§ PROBLEM DESCRIPTION
Which lines in the records below include the word "agent"? Report each of them in full.

** SOURCE DATA follows **

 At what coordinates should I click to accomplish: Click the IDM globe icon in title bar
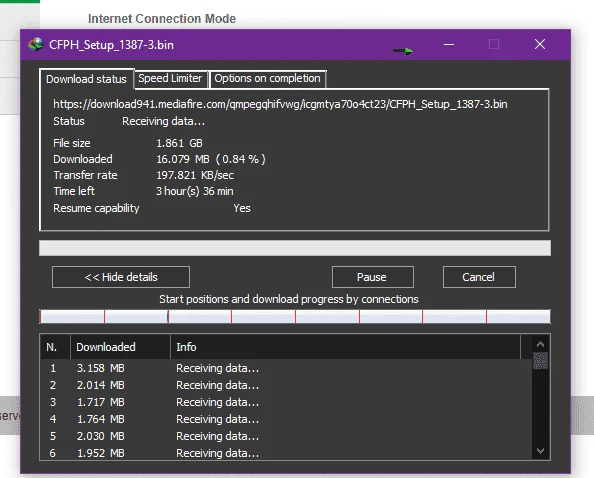pos(36,45)
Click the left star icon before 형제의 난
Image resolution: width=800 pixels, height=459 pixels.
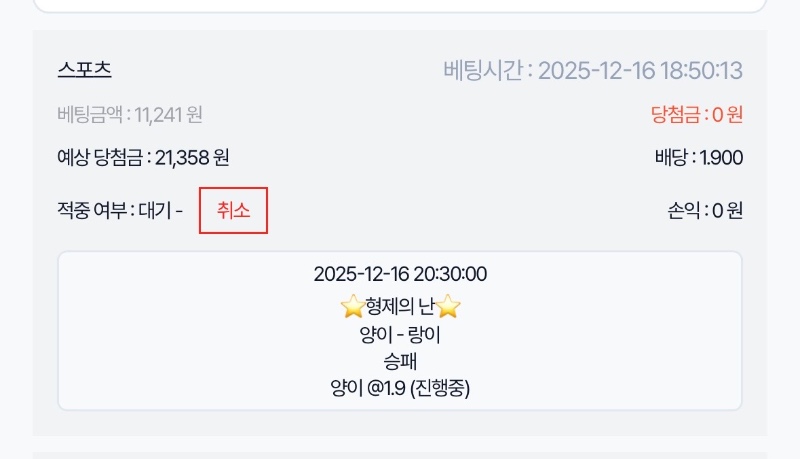(x=351, y=306)
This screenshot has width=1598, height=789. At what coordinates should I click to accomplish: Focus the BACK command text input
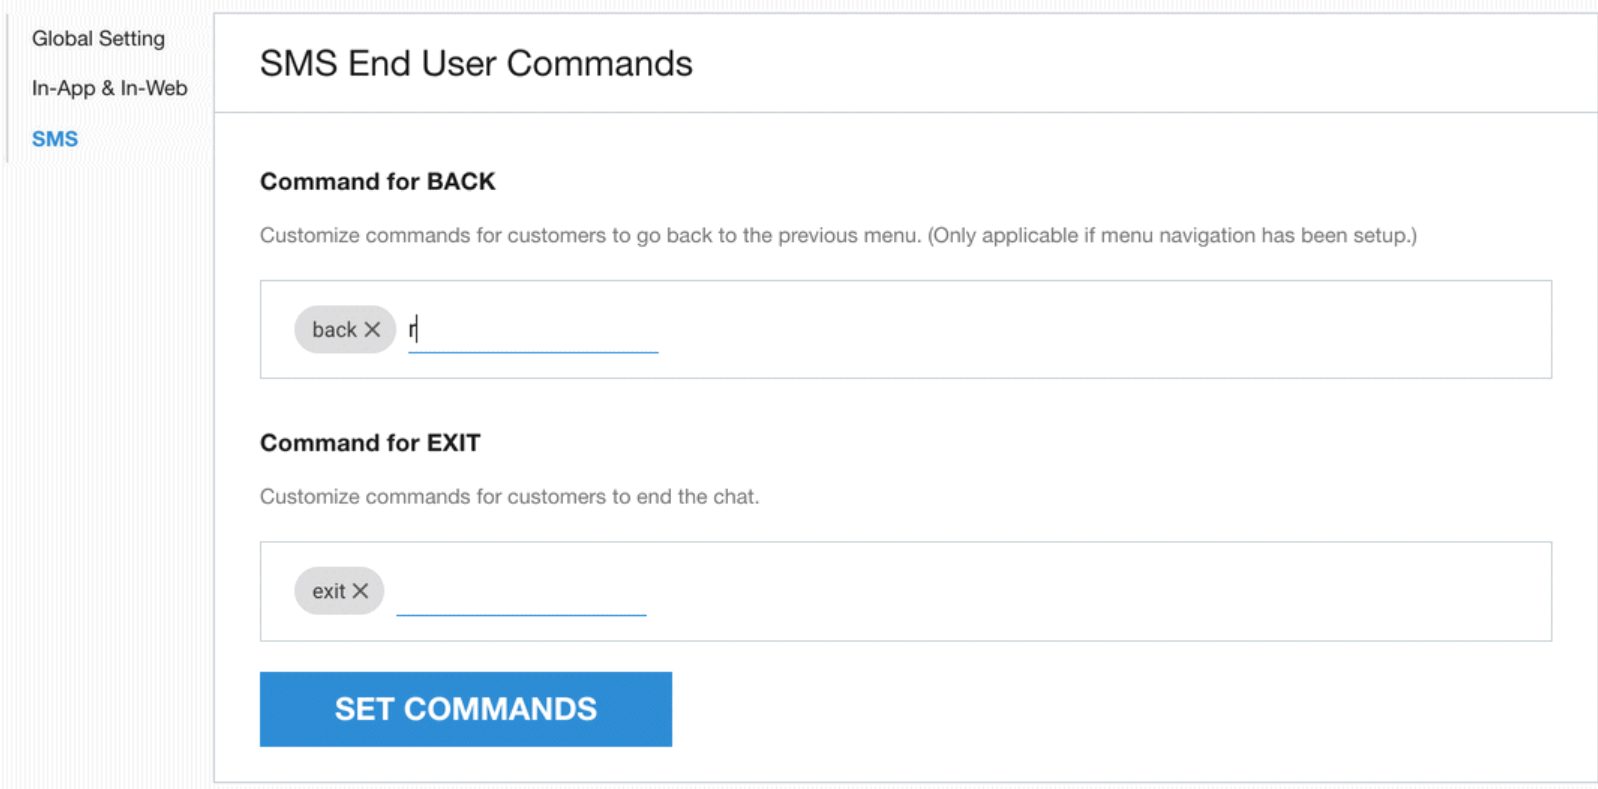pos(533,330)
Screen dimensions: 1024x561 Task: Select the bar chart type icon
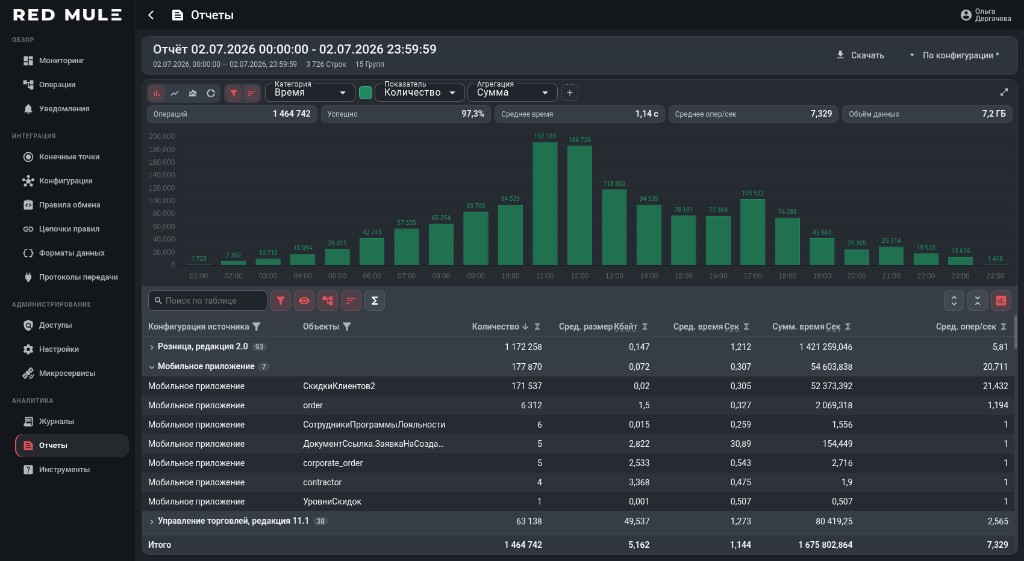click(x=157, y=93)
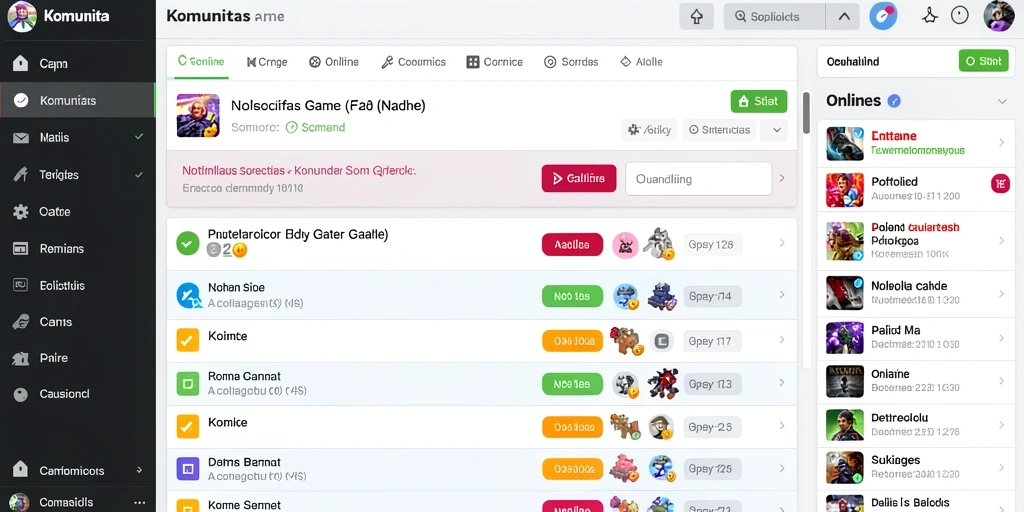
Task: Expand the Onlines panel chevron
Action: [1002, 101]
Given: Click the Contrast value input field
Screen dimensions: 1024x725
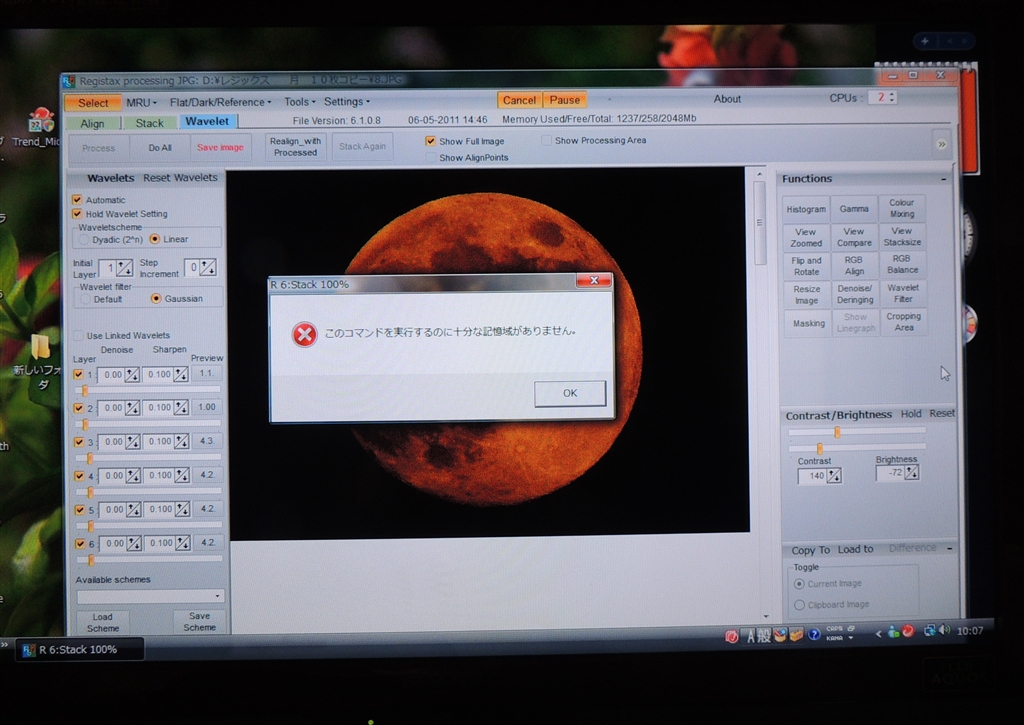Looking at the screenshot, I should (x=812, y=476).
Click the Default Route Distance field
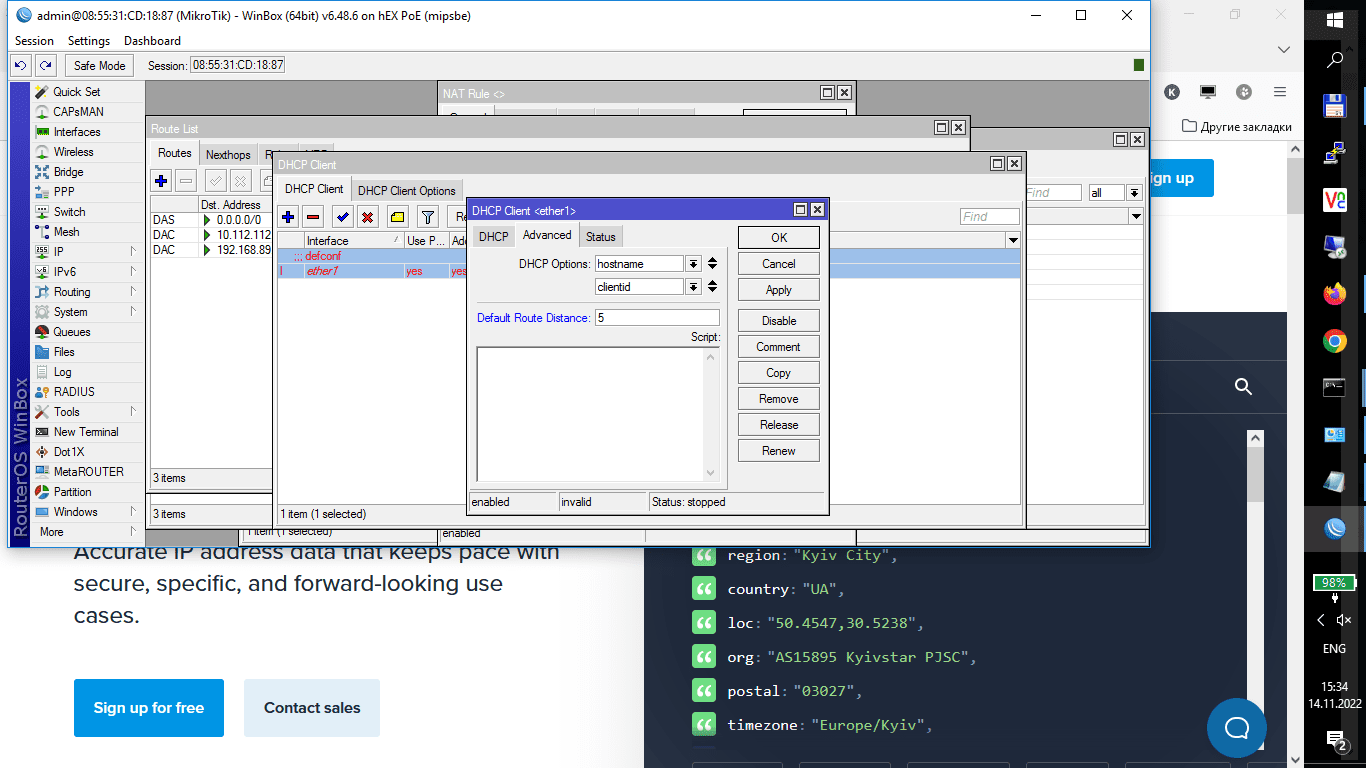1366x768 pixels. [x=656, y=318]
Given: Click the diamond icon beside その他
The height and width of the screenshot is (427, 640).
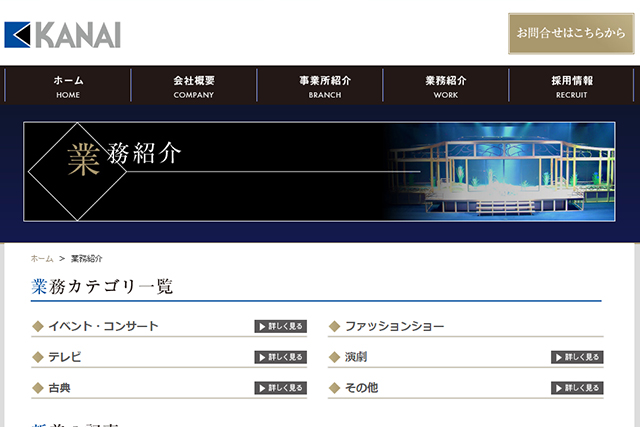Looking at the screenshot, I should (x=335, y=388).
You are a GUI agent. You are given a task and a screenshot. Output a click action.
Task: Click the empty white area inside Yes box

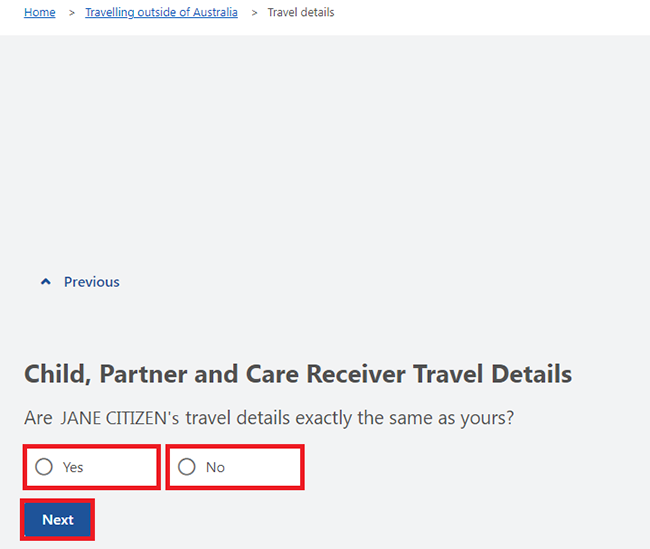(120, 467)
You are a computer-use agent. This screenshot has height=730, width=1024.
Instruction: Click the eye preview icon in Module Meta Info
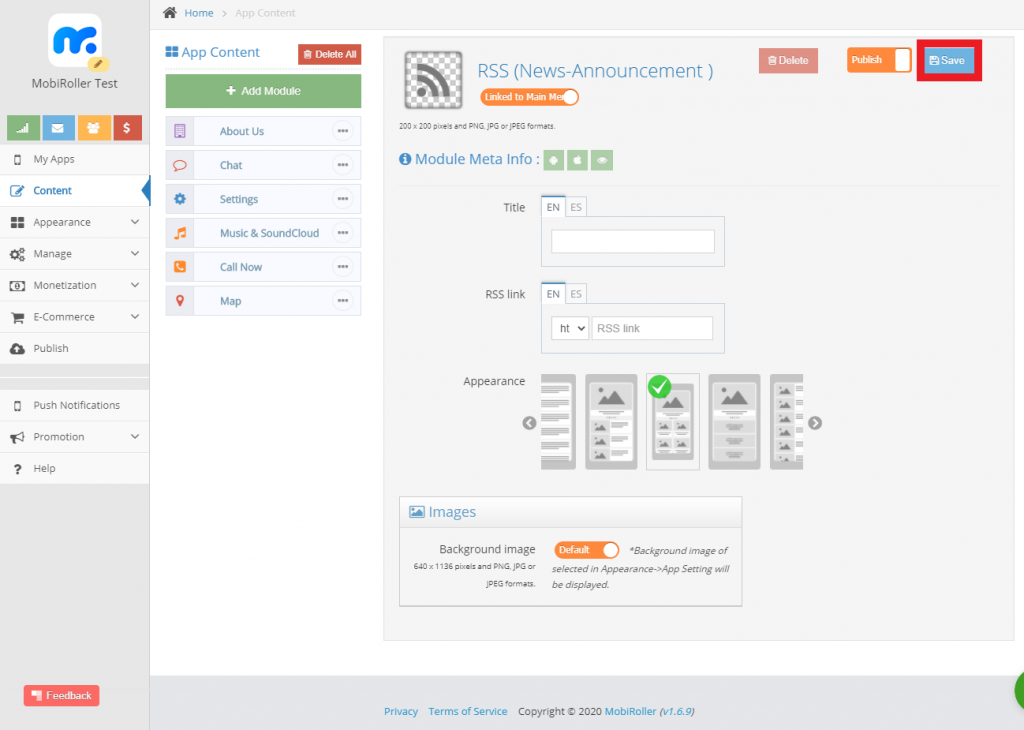[601, 160]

** End of SOURCE DATA **

§ REPLY
You are a GUI agent. You are given a task and a screenshot. Output a click action.
You are a computer-use agent. This screenshot has height=730, width=1024.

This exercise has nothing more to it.